Companies and individuals alike can prevent attacks from happening. There are 5 basic approaches that detecting attacks and preventing those attacks from affecting web applications. One of those prevention techniques is Signature Based Detection, which detects attacks that have already been detected. According to Gajanan P. Bherde and M.A. Punds, “These techniques validate each newly arrived packet with list of already detected known attacks.” Usually though when attacks first happen also known as the zero day attacks is when this method of prevention doesn’t work. This method does with lower end detection. Another prevention technique that the authors talk about is knowledge- based detection.  According to the to Gajanan P. Bherde and M.A. Punds knowledge- based detection is the,  “type of attack detection system knows the information about system vulnerabilities and previous attack description and also able to detect the suspicious behavior of users”. What this detection system will be to identify is the different behavioral patterns between an normal user and an attacker. Usually the attackers pattern is abnormal to the normal to user.

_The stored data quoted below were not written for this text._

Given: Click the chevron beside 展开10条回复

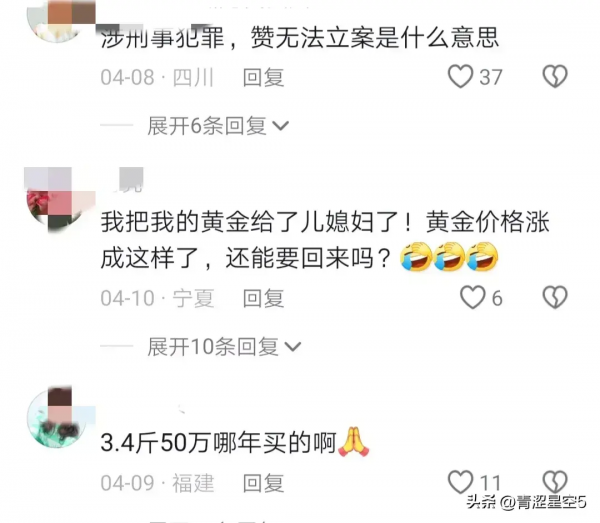Looking at the screenshot, I should tap(293, 347).
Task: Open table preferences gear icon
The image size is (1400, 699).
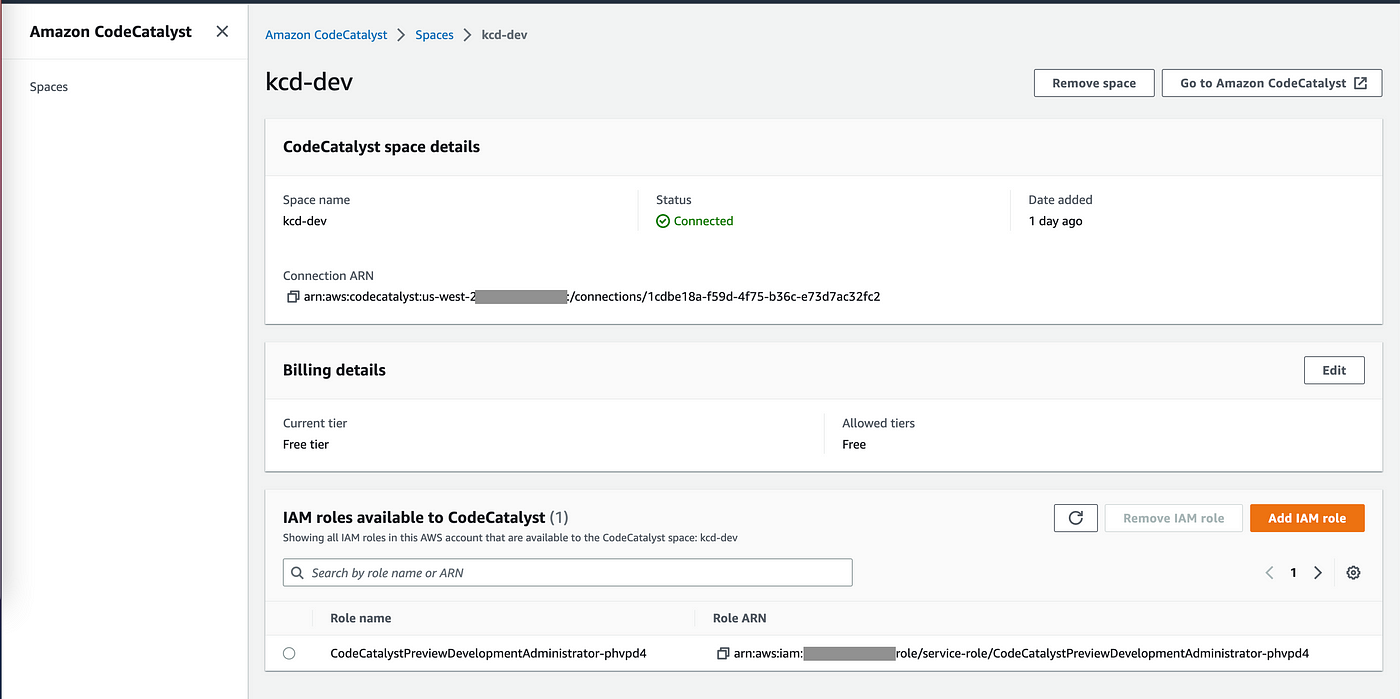Action: click(1353, 573)
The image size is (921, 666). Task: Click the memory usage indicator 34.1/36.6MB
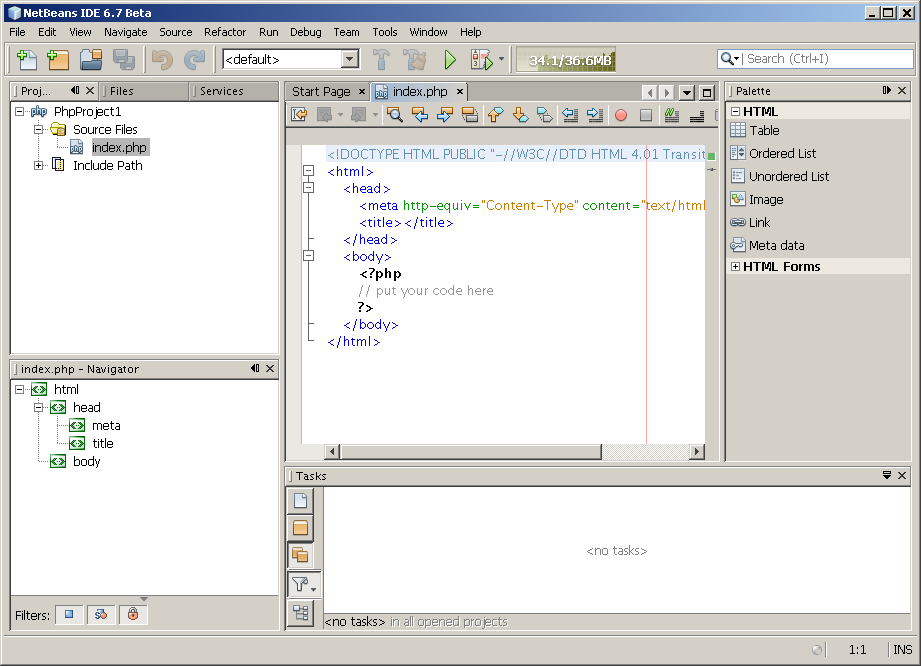566,60
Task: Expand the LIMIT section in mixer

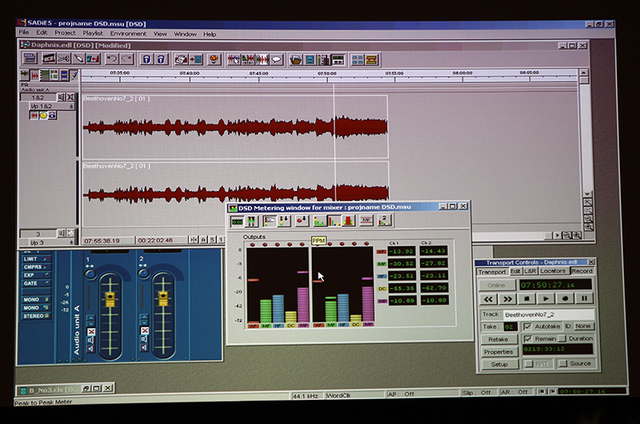Action: pos(29,259)
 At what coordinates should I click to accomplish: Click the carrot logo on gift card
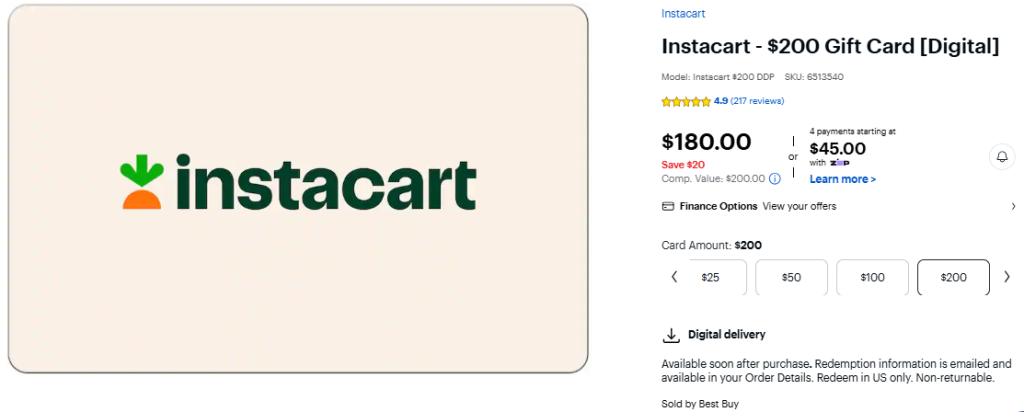pos(142,182)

Another way to detect attack is Stastical Based Detection. According to Gajanan P. Bherde and M.A. Punds , “This technique determines normal activities of network”. This technique when it finds activity that it doesn’t find normal it labels it as harmful. This technique also goes in network patterns and using algorithms its detects malicious activity. Another prevention method this technique uses according to the authors is, “This technique uses one threshold value and generates the anomaly score for each packet. If the anomaly score of packet is greater than threshold, then the packet is treated as malicious event and produce alert message”. Another technique the authors speak about is Behavior-Based Detection which based on the coding of a web application the detection system will label it was either normal or abnormal. This technique Also  characterizes various attacks and the aim is be able to identify future behavior of the attack so that it doesn’t happen again.

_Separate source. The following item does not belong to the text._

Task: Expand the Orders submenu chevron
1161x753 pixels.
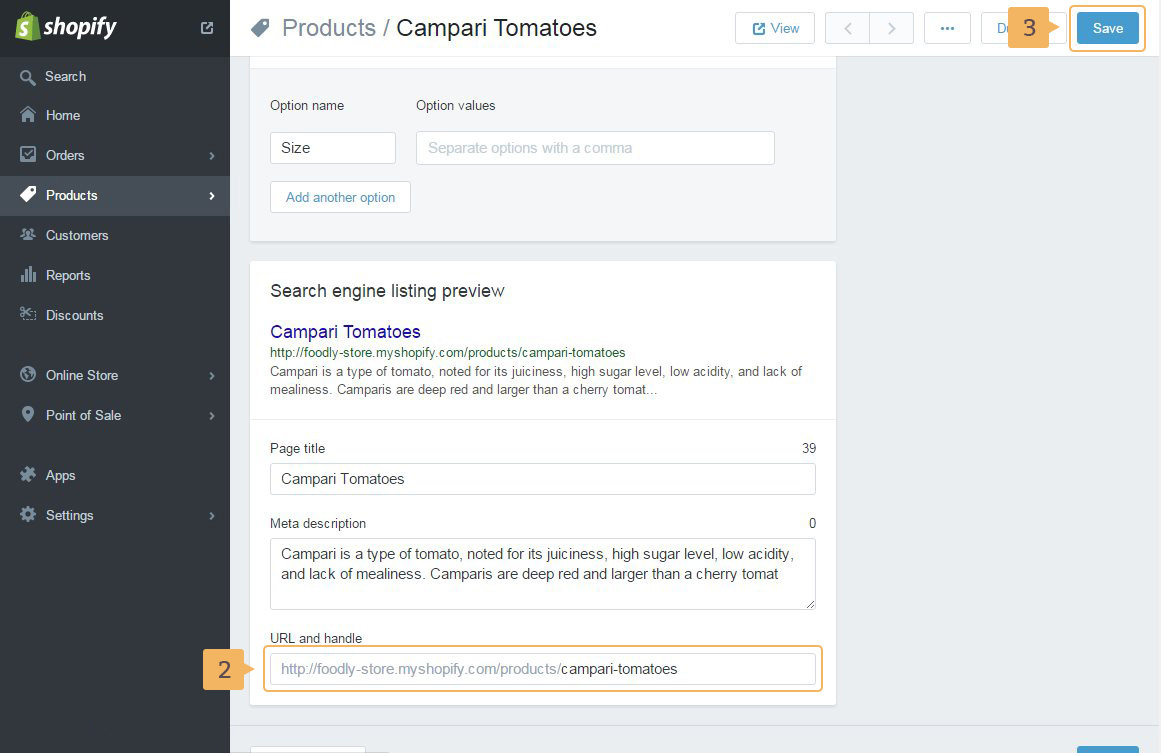Action: [x=212, y=156]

A method to detect an attack is called Hybird-Based Detection, according to to Gajanan P. Bherde and M.A. Punds, “Hybrid-based techniques combine statistical-based, Knowledge-based signature-based, and behavior based methods”. This method of detection has all the advantages of all the methods of  all the detection methods while also taking away all the disadvantages. There are methods that the authors identified for future directions such as “designing a software system to detect the malware more efficiently without skipping security warnings”. All these methods prevent or detect incoming attacks from damaging both users and a big companies alike. 

Bibliography

• Bherde, Gajanan P., and M. A. Pund. “Recent Attack Prevention Techniques in Web Service Applications.” Pace University Library Remote Database Authentication, 16 Mar. 2016, ieeexplore-ieorg.rlib.pace.edu/document/7877771/authors#authors.